Wynika to z tego, że gra oferuje nam dwa systemy walki, które są ze sobą połączone. Trails Through Daybreak 2 naprawdę skutecznie rozwinęło i rozbudowało jeden z najmocniejszych aspektów serii. Świetnie rozwiązana z poprzedniej gry zostały jeszcze doszlifowane i mamy absolutny majstersztyk jeśli chodzi o systemy walki w produkcjach tego typu.
Mamy do czynienia ze stosunkowo prostym action RPG, gdzie biegamy sobie po świecie i klepiąc przycisk, wykonujemy podstawowe ataki. Dochodzi do tego kilka specjałów, zespołowe ataki i nowe kontry wyprowadzane po uniknięciu ciosów wroga. Prosty system z części pierwszej został bardziej rozbudowany i jest trochę bardziej dynamiczny i po prostu bardziej angażujący. Poza tym, że gra pozwala nam rozpocząć walkę jak jakiś slasher, a potem przejść w tryb turowy, gdzie magia serii została podkręcona przez jeszcze więcej taktycznych opcji i różnorodnych ataków.
Pozycjonowanie naszych postaci ma znaczenie, bo jednostki znajdujące się w swoim zasięgu mogą wykonywać zespołowe ataki. Do tego wrogowie mają słabe strony, które można wykorzystywać odpowiednim atakiem z dobrze dobranego miejsca.
Poza tym mamy całą masę systemów w walce. Podstawowe ataki, wykorzystywanie energii, specjalne ataki zwane Crafts. Do tego jeszcze możliwość wzmocnienia naszych ataków. Wykonywanie mega potężnych ciosów, czy system pozwalając na robienie combo umiejętności. Opcji jest naprawdę dużo i do tego mamy masę skilli i różnych zagrywek.
Wykorzystywanie wszystkich możliwości obecnego tutaj systemu walki jest po prostu niezwykle miodne. Szybki atak w czasie rzeczywistym, by ogłuszyć wroga i zadać mu dodatkowe obrażenia przenosząc się w tryb turowy, po czym odpalamy jakiś atak specjalny wykorzystujący słabość bestii i na koniec jeszcze odpalamy widowiskową akcję zadającą obrażenie niczym combo z bijatyki.
Walki sprawiają naprawdę masę frajdy i świetnie uzupełniają inne mocne aspekty gry.

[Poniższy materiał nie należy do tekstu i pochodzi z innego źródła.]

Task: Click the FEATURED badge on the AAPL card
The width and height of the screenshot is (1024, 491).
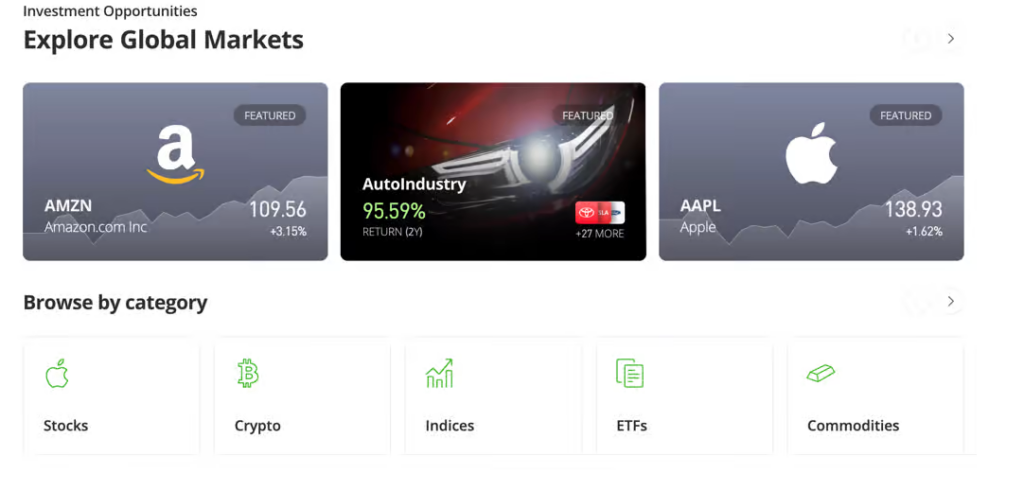Action: click(x=906, y=116)
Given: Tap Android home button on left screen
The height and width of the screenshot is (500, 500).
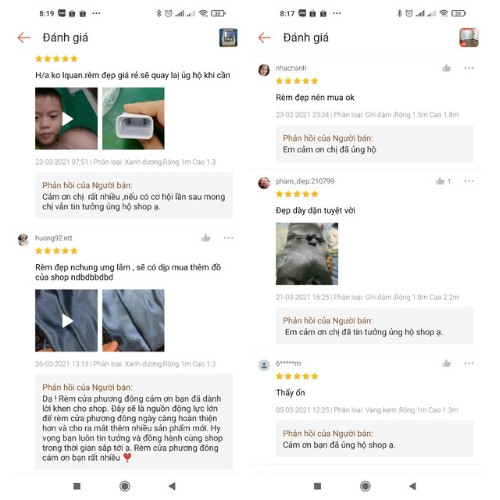Looking at the screenshot, I should tap(125, 486).
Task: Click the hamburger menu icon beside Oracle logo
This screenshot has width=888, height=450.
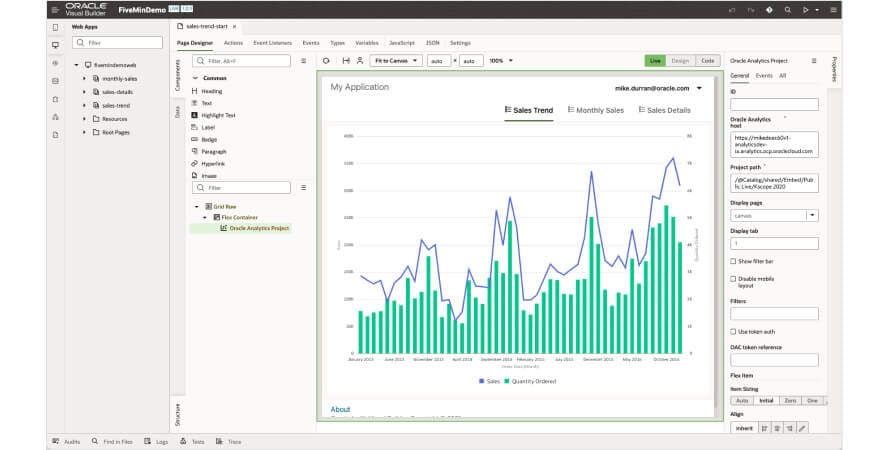Action: [53, 8]
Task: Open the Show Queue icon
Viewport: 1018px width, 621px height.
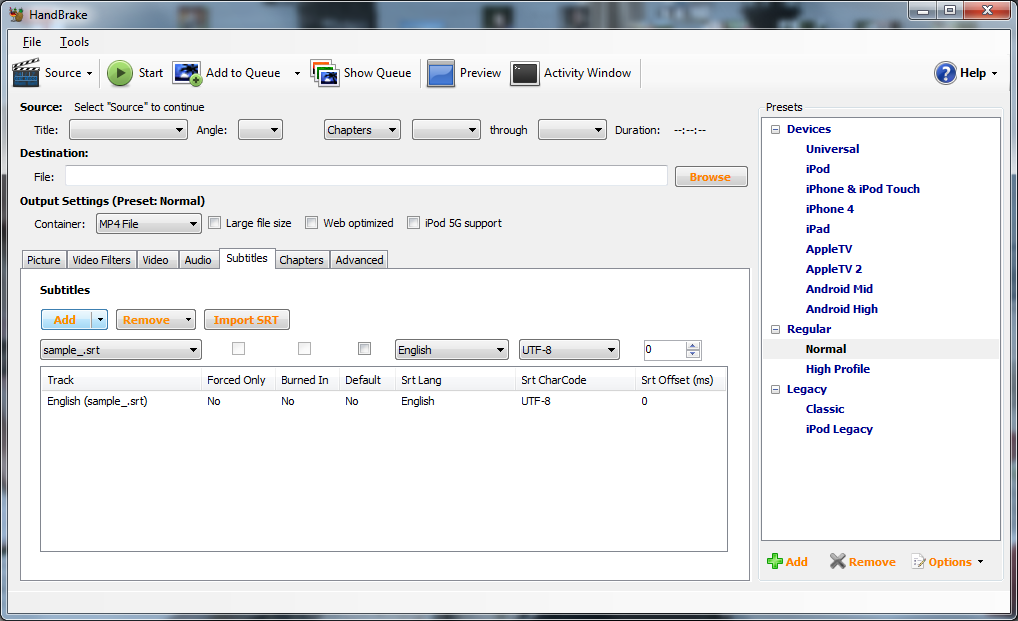Action: [x=324, y=73]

To naprawdę jest pierwsza liga JRPG i jedyne co tutaj może odstawać od czołówki gatunku to oprawa graficzna.
W tej kwestii praktycznie nic się nie zmieniło i The Legend of Heroes: Trails Through Daybreak 2 wygląda jedynie poprawnie. Strona wizualna nie jest mocnym aspektem gry i tytuł mocno dostaje od pierwszej ligi z wypasioną grafiką. Jeśli ktoś jest przyzwyczajony do produkcji JRPG, to nie będzie tutaj zbyt wielkiego szoku, bo tytuł nadal wypada przyzwoicie jak na ten typ gier. Lekka stylistyka anime ma klimat i ogólnie całość jest fajna, ale to zdecydowanie nie jest pokaz mocy konsol obecnej generacji.
Mini gierki
Jedną z największych jeśli nie największą zmianą względem części pierwszej Trails Through Daybreak jest powrót minigierek. Nowy tytuł oferuje nam możliwość łowienia ryb, gry w karciankę Seven Hearts, zabawę w koszykówkę jeden na jednego i możliwość hackowania. To niezbyt gigantyczne dodatki, ale zawsze fajnie zobaczyć w grach role playing dodatkowe aktywności i odrobinę różnorodności w rozgrywce. W tek kwestii tytuł zdecydowanie poszedł w dobra stronę. Nawet jeśli zabawa w koszykówkę jest zbyt prosta i szybko się nudzi, to i tak lepiej, że jest ona dostępna, niż miałoby jej nie być. To oczywiście dodatek do dodatków, które już się wcześniej pojawiły jak zbieranie przedmiotów, katalogowanie dań ze świata czy polowanie na wszystkie skrzynie rozsiane po mapach. Dzięki temu wszystkiemu jest co robić poza fabułą. Zwłaszcza w nowym, specjalnym lochu, który możemy odwiedzać w trakcie gry.
Cisza
W kwestii audio trzeba wspomnieć, o dziwnej decyzji twórców by w dialogach jedynie niektóre linijki miały podłożone głosy. Mamy więc mieszankę słuchania i czytania, która jest po prostu dziwna i trochę mnie smuci, ze nie poprawiono tego od poprzedniej części. Prowadzi to do dziwnych sytuacji, gdy tylko co drugie zdanie jest wypowiadane lub słyszymy tylko jedn a z postaci biorących udział w rozmowie. To może odrobinę wybijać z rytmu. Z czasem idzie się do tego przyzwyczaić, ale w moim przypadku skończyło się na tym, że szybciej czytałem wszystkie teksty i nie wsłuchiwałem się zbytnio w dialogi, tylko klepałem X, by przejść do kolejnej linijki. Za to muzyka i dźwięki wypadają naprawdę dobrze i mają super klimat, który zasługuje na pochwałę.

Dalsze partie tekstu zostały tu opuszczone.